Plinio Corrêa de Oliveira
Campo Santa Maria Formosa, em Veneza, 1741 – Michele Marieschi, séc. XVIII. Museu Correr, Veneza.
Em minha sala de trabalho tenho um quadro reproduzindo uma pequena praça de Veneza. Ela tem um charme que toca nos sentidos, inclusive por seus defeitos, revelando a ‘alma’ e o espírito veneziano. Esse charme impregna o conjunto da praça, a igreja no fundo, as casas e os personagens ali presentes, cujas atitudes características dão a impressão de estarem saindo de alguma representação teatral.

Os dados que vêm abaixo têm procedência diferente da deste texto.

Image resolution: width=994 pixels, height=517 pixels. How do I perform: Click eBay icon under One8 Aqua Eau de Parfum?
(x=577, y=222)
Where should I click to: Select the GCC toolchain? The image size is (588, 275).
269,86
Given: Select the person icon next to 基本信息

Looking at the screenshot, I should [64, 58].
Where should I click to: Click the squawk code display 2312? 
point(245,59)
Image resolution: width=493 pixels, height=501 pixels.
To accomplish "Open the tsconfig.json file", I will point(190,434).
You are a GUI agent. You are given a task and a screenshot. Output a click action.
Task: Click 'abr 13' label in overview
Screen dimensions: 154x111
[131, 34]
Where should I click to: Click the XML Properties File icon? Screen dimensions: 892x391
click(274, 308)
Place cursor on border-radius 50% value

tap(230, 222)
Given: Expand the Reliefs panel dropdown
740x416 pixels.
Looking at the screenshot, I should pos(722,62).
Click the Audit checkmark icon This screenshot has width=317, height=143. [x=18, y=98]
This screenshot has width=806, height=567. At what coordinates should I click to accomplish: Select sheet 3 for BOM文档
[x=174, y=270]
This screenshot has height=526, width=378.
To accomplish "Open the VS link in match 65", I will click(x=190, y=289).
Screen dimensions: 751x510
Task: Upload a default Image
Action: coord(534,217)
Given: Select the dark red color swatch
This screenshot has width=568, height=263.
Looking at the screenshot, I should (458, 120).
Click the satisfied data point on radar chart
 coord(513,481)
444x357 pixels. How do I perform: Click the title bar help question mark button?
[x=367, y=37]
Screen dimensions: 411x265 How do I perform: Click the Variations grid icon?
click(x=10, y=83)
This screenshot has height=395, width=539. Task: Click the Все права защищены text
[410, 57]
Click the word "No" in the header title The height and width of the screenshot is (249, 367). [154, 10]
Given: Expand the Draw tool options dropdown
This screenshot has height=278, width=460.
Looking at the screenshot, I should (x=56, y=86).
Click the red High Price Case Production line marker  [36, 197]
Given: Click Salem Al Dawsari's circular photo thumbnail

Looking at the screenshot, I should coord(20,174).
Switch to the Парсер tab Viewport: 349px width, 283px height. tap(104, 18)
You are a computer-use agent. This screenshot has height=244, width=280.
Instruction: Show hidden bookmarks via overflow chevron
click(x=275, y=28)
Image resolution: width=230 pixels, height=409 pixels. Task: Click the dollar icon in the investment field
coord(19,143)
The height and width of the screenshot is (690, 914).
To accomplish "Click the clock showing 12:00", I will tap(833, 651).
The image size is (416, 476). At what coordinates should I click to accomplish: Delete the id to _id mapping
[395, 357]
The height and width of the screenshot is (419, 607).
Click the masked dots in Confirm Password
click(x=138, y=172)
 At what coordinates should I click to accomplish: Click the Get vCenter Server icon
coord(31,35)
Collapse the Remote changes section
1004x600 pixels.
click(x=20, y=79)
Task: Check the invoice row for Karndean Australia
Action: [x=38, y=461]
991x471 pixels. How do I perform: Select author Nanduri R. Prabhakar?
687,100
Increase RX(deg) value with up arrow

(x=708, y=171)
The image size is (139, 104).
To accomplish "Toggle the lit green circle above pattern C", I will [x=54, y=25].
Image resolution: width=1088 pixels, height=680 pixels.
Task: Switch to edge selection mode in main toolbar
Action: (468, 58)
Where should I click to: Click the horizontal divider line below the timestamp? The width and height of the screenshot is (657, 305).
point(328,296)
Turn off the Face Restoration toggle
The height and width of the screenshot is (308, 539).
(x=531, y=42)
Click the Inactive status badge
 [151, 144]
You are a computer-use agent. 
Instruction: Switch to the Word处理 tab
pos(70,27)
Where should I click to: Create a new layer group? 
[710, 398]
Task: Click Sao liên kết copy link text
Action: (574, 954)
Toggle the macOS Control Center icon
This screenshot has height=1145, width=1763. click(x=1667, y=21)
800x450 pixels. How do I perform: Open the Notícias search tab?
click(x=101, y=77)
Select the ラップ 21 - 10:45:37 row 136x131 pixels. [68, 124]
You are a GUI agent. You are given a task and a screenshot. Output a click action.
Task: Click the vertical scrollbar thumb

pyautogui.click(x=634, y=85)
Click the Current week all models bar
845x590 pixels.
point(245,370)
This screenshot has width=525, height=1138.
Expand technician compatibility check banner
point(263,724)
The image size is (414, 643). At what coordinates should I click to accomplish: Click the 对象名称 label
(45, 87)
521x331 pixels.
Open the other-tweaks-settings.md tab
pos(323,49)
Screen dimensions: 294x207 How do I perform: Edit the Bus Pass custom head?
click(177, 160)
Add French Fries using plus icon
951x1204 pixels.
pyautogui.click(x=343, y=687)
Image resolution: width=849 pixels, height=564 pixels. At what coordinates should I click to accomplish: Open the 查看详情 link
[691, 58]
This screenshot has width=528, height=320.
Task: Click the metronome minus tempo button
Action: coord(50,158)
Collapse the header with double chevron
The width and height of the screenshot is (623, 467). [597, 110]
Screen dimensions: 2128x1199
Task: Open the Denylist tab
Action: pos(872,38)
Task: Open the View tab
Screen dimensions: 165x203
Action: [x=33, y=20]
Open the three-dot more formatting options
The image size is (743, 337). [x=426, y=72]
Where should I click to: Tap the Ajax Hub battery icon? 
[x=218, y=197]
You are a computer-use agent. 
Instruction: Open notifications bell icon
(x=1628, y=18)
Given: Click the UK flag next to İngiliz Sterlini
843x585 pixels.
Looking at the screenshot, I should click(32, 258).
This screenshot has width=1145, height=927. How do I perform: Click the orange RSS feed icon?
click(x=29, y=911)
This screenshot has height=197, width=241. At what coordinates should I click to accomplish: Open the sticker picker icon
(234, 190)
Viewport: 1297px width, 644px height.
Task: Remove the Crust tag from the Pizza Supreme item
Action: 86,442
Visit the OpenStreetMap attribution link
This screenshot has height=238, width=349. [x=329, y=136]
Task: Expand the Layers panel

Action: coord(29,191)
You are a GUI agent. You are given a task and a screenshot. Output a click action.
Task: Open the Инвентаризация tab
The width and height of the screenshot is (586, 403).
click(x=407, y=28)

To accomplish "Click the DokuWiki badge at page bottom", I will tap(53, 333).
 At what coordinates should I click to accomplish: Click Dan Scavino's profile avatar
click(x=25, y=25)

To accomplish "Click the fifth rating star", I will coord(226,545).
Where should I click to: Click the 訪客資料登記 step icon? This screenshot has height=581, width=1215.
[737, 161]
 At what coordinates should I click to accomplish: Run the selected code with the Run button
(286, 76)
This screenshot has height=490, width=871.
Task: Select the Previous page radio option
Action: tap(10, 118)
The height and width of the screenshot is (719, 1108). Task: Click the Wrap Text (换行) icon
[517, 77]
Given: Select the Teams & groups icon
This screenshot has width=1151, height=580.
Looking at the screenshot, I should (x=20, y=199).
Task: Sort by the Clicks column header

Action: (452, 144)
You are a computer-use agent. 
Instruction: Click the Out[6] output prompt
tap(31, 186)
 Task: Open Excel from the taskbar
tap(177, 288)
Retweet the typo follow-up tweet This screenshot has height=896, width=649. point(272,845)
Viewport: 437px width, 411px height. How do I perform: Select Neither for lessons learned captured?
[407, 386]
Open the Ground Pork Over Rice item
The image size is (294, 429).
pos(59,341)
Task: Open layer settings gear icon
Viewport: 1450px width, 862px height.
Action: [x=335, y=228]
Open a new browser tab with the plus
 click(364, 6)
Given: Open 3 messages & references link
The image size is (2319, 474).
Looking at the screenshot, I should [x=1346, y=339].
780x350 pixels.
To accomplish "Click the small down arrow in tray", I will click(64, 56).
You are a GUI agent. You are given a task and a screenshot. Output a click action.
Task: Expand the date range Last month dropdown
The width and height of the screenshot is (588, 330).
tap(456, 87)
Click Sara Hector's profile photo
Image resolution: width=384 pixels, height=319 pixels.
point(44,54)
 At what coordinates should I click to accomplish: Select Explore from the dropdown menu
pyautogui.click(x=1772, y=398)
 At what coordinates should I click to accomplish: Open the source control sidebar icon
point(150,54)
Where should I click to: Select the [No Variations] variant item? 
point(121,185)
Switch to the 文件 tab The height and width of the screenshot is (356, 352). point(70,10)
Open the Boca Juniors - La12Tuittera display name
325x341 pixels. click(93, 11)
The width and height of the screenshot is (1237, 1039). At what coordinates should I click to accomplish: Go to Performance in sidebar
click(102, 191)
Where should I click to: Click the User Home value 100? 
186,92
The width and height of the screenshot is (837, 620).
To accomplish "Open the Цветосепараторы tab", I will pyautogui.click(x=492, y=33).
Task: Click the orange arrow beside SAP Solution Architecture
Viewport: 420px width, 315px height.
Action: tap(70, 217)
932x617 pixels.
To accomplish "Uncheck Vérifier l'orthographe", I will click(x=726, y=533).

A igreja, em estilo que parece do século XVII, irradia alguma paz ao conjunto. É quase o contrário do que transparece nas pessoas, entretanto acaba envolvendo-as. Por uma porta aberta da igreja se percebe algo de meditativo e sério, pela presença do Santíssimo Sacramento no sacrário interno, riquíssimo em graças. É o mesmo imponderável de certas igrejas da Itália.
Essa Veneza do século XVIII tem algo que lembra remotamente a dignidade e distinção próprias do Ancien Régime. Nas pessoas transparece também a frivolidade social daquela época. São habituadas a morar em Veneza e conviver com casas de aspecto um tanto tristonho, com tracinhos de palácio. Elas gostam do estilo, que as eleva a um nível mais alto.
Esses vários aspectos, onde se misturam laivos de séculos anteriores com algo do século que viria, influenciam as almas dos que ali estão, ou que moram na praça.
A mistura de todos esses aspectos lembra certos arranjos de sorvetes, quando a groselha e o creme vão se derretendo, alternando dentro do copo suas cores respectivas. Na praça, os seus vários aspectos formam laivos psicológicos — um ice-cream soda indefinido dentro de um copo, que seria aquela pracinha.